According to a preferred mode, a distributor 1100 is disclosed, which distributor 1100 is hollow to contain liquid agent, wherein a reflecting board 1120 is arranged outside the distributing holes 1110 of the distributor 1100, which reflecting board 1120 is such arranged that at least one part of the liquid agent from the corresponding distributing hole 1100 is pushed to the reflecting board 1120 by a liquid in the pipeline 1000 and then pushed out by the reflecting board 1120 to spread around.
According to a preferred mode, at least part of the plurality of distributing holes are equipped with one-way valves. The one-way valves may allow passage from the hollow chamber 1170 to the outside of the distributor 1100. Liquid agents flow out of the distributing holes 1100 through one-way valves, reducing the possibility that liquid in the pipeline contaminates the liquid agents and jams the distributing holes 1100.

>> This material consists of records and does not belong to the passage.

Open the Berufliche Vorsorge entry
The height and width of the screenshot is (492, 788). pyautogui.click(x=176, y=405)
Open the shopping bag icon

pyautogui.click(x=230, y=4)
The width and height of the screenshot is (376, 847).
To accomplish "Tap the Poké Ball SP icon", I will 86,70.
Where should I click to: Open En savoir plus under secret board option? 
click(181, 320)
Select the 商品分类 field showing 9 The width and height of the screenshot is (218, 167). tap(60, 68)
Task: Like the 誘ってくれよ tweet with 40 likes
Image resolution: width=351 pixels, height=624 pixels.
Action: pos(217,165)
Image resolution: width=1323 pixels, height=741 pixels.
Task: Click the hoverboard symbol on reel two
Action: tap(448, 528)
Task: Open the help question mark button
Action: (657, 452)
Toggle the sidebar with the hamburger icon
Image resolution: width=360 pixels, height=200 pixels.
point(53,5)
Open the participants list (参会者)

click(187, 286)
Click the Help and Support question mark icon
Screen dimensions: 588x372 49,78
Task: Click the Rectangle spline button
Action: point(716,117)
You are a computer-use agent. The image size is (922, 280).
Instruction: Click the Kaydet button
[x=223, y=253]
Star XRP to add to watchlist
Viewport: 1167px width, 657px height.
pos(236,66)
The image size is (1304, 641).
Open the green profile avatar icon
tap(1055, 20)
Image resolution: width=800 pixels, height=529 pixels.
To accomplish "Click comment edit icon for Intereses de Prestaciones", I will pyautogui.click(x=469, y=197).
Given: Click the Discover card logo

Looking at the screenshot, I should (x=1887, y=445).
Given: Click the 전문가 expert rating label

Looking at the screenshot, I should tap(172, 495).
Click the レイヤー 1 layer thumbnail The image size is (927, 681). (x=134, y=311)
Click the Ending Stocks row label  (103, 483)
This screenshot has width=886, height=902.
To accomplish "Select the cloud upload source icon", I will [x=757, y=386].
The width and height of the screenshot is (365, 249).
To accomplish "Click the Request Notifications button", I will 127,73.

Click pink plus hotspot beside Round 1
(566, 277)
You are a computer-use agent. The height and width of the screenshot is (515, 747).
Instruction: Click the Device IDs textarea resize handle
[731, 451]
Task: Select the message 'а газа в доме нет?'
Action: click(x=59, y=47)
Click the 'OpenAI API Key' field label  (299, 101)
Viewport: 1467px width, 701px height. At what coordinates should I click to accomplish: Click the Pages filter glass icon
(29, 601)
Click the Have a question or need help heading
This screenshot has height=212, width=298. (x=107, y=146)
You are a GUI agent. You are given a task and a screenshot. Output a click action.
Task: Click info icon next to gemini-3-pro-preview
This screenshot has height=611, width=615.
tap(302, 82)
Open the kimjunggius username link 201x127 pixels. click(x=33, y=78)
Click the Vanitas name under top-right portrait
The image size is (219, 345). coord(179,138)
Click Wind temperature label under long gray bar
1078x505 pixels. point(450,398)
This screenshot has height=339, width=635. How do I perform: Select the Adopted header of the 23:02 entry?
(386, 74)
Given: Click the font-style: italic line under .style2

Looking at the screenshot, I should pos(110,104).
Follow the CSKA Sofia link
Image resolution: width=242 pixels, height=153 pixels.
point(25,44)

According to a preferred mode, the reflecting board 1120 is arranged on the housing of the distributor 1100, and in a first projection plane, the projection of the reflecting board 1120 and the projection of the housing of the distributor 1100 do not overlap or only partially overlap. The case that there’s no overlap could be caused by the reflecting board 1120 that is connected to the edge of the housing of the distributor 1100. The more the overlap is, the partial liquid reflected by the housing and the partial liquid reflected by the reflecting board offset in terms of energy, so that the smaller the overlap is, the stronger the reflecting board 1120 reflects the liquid, and the better the mixing effect is. The area of the overlap is smaller or equals to half of the area of the projection of the reflecting board 1120, preferably, the area of the overlap is smaller or equals to one third of the area of the projection of the reflecting board 1120. The first projection plane is a plane that is perpendicular to the overall flowing direction of the fluid where the distributor is located. For a straight pipe with no branches, taking Fig. 12 as an example, the fluid inside has two overall flowing directions, one to the left and the other to the right. The reflecting board 1120 can be arranged integrated with the housing of the distributor 1100, or the reflecting board 1120 can be arranged on the housing of the distributor 1100 by at least one of snap connection, bonding, welding and fastener connections.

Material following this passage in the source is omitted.